> **Work item**
Repeat exactly the lines below, from the line containing "This screenshot has width=1281, height=862." through the last line, both included. Leave out any pictures.

Stored items
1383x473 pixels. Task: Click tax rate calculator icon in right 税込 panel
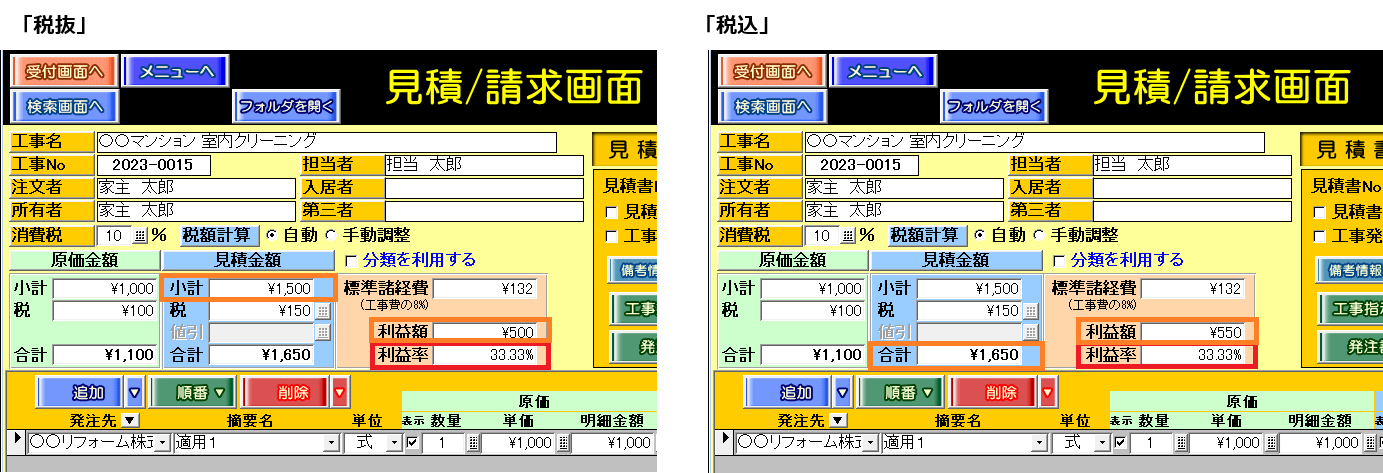(x=848, y=236)
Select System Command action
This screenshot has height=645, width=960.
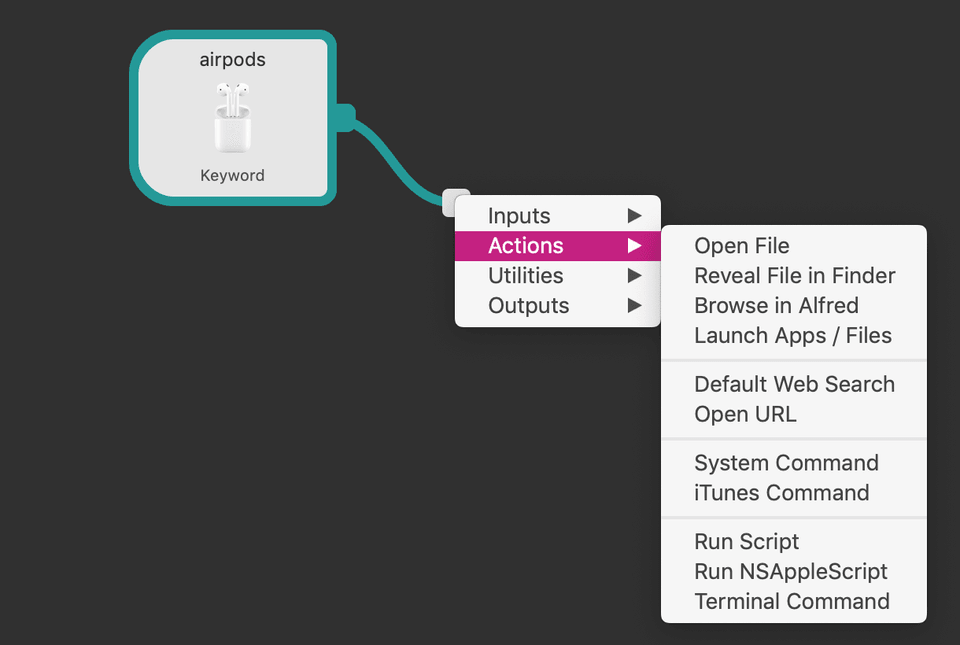click(786, 463)
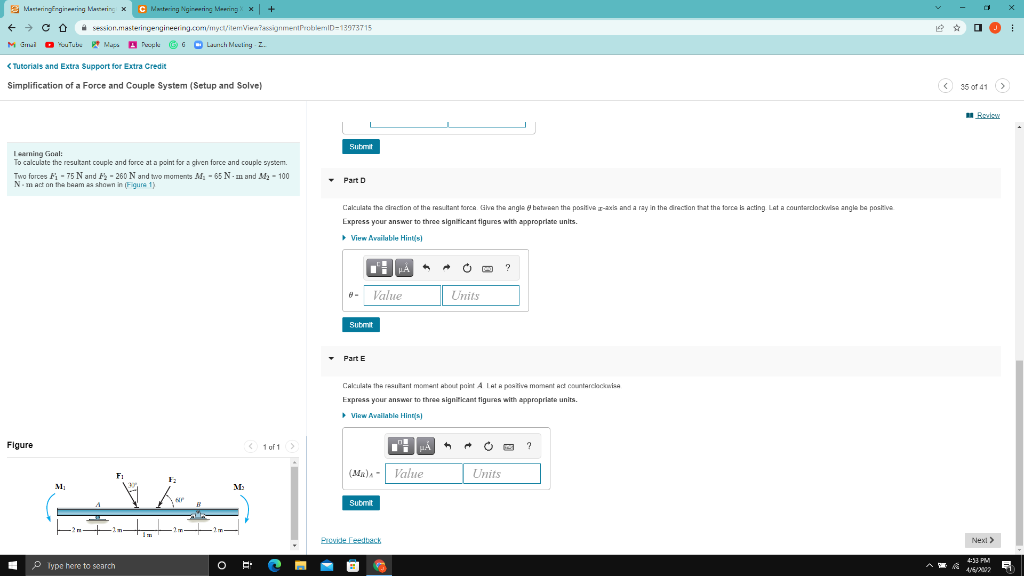Image resolution: width=1024 pixels, height=576 pixels.
Task: Redo an entry using the redo arrow
Action: tap(445, 267)
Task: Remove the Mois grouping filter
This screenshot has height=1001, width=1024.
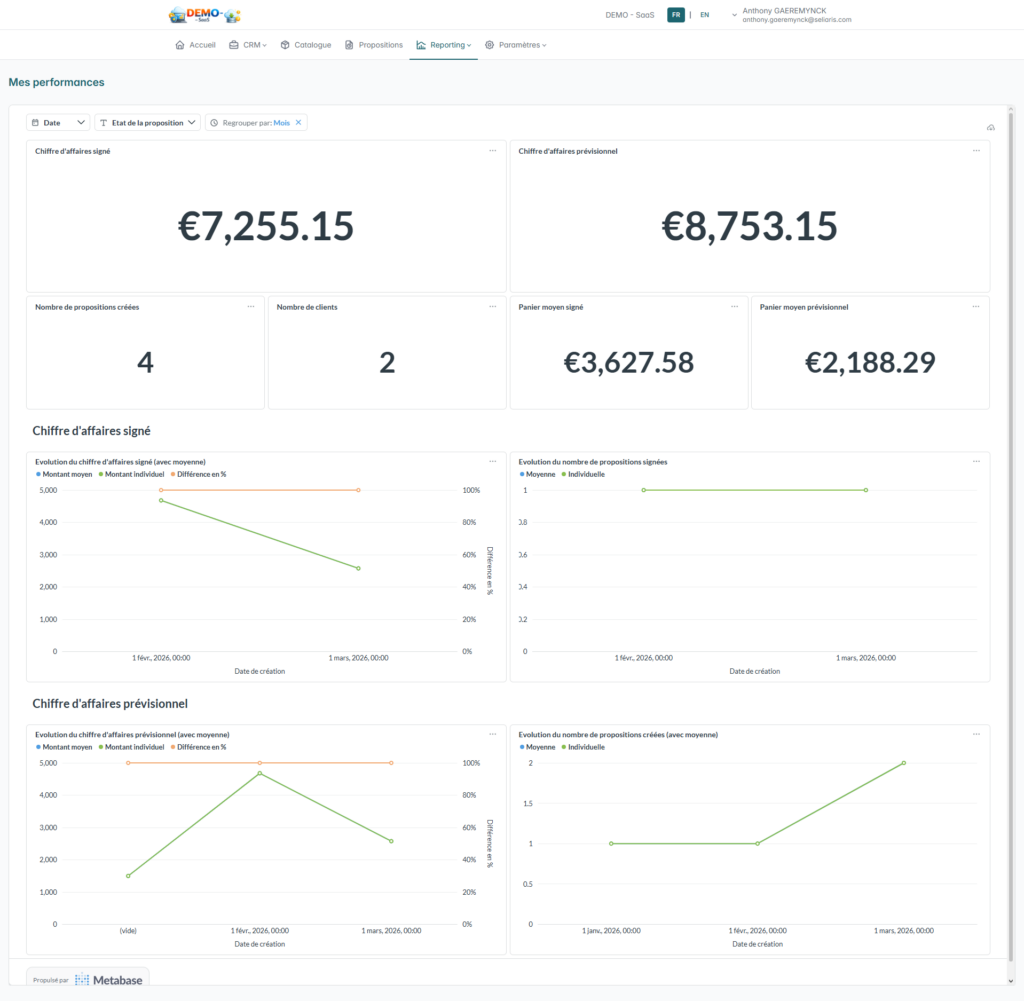Action: click(298, 122)
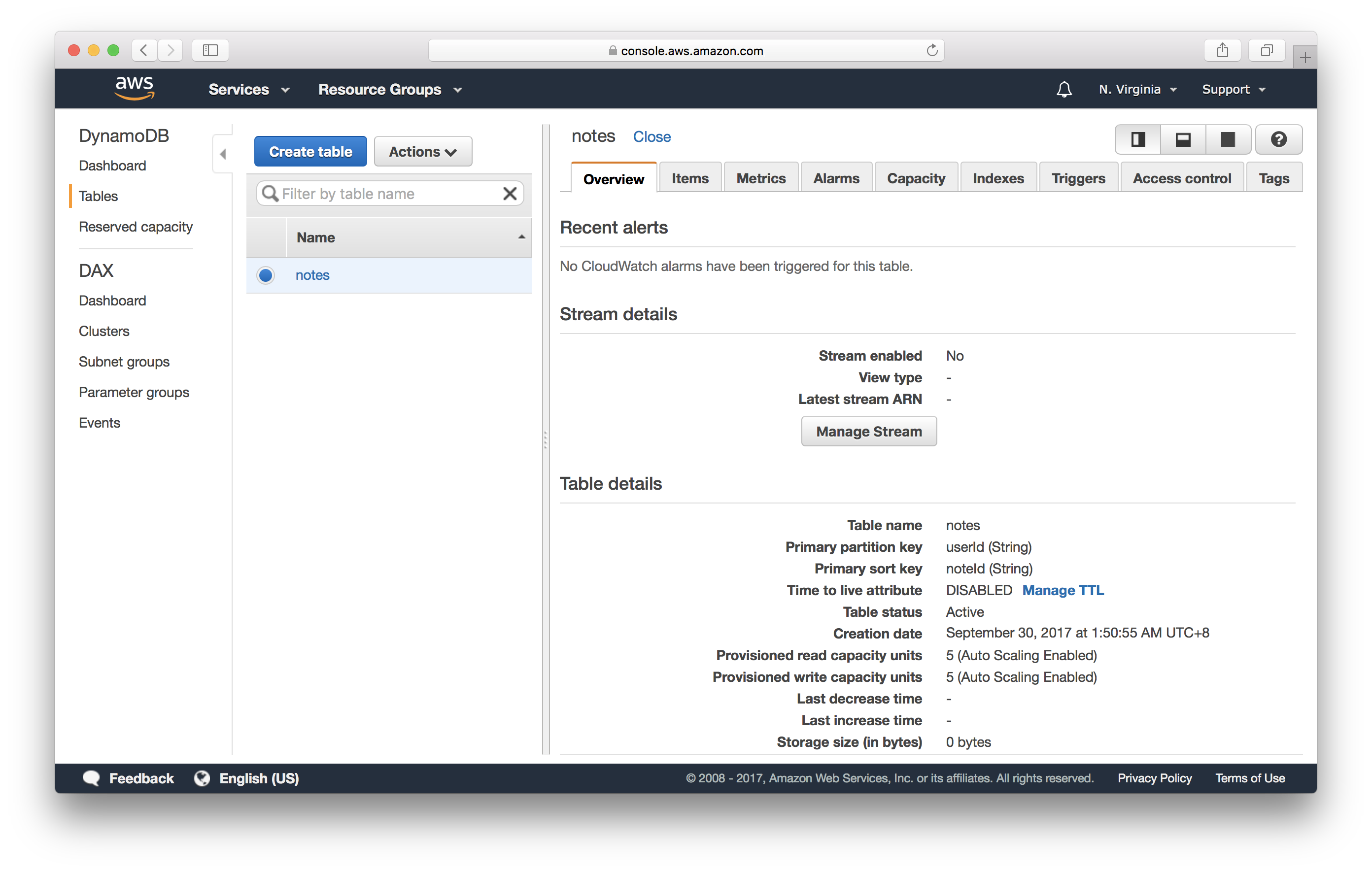Click the help icon in toolbar
This screenshot has width=1372, height=872.
point(1278,139)
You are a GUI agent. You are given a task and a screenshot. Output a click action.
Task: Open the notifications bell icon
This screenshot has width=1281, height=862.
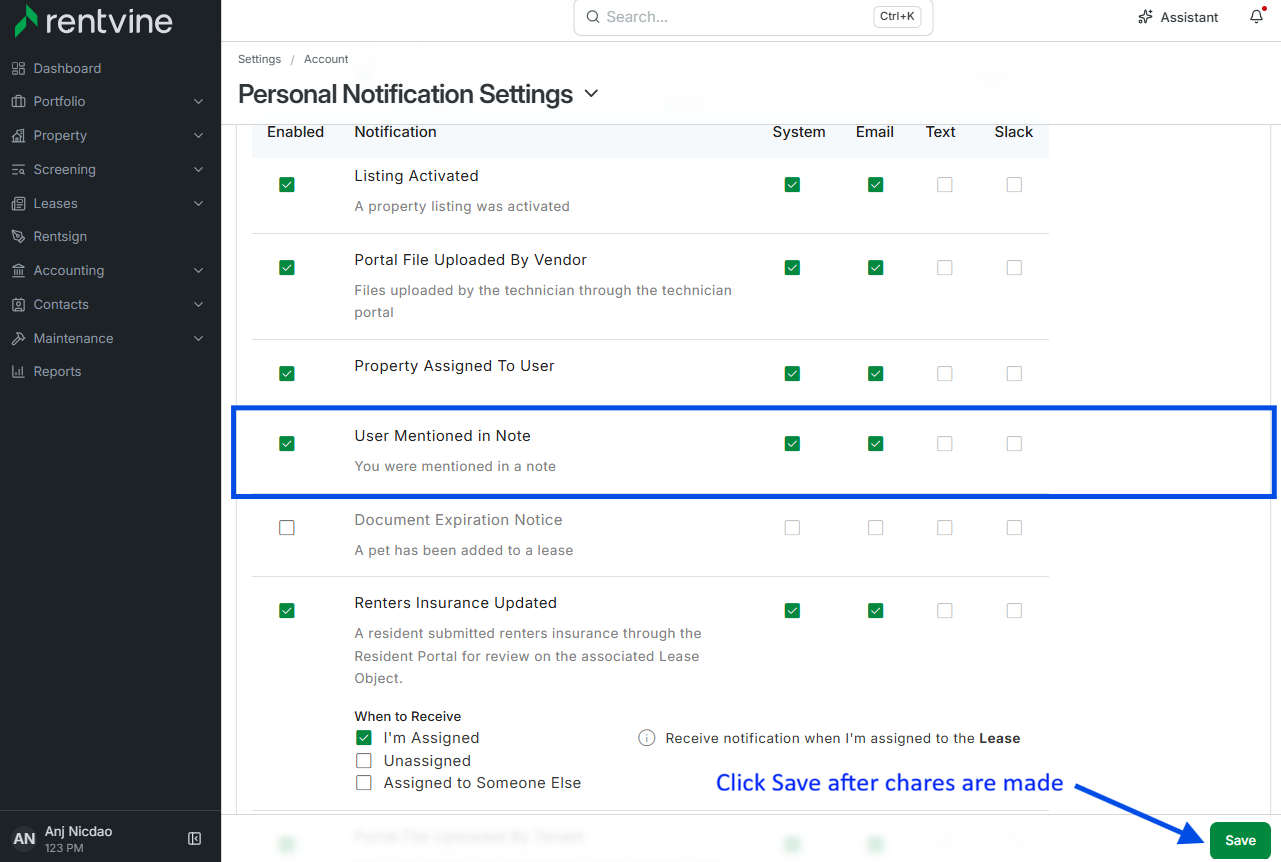point(1257,17)
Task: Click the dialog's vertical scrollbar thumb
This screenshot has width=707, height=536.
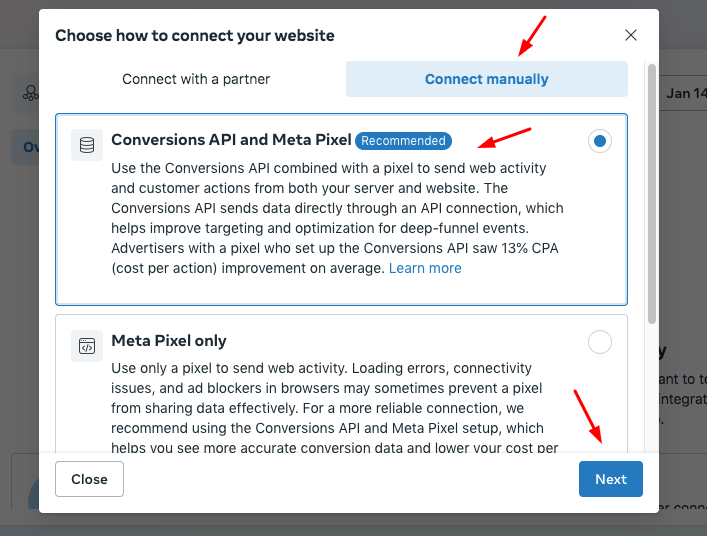Action: click(652, 194)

> **Exercise solution**
This screenshot has width=1281, height=862.
point(1257,17)
Task: Click the dialog's vertical scrollbar thumb
This screenshot has width=707, height=536.
Action: click(652, 194)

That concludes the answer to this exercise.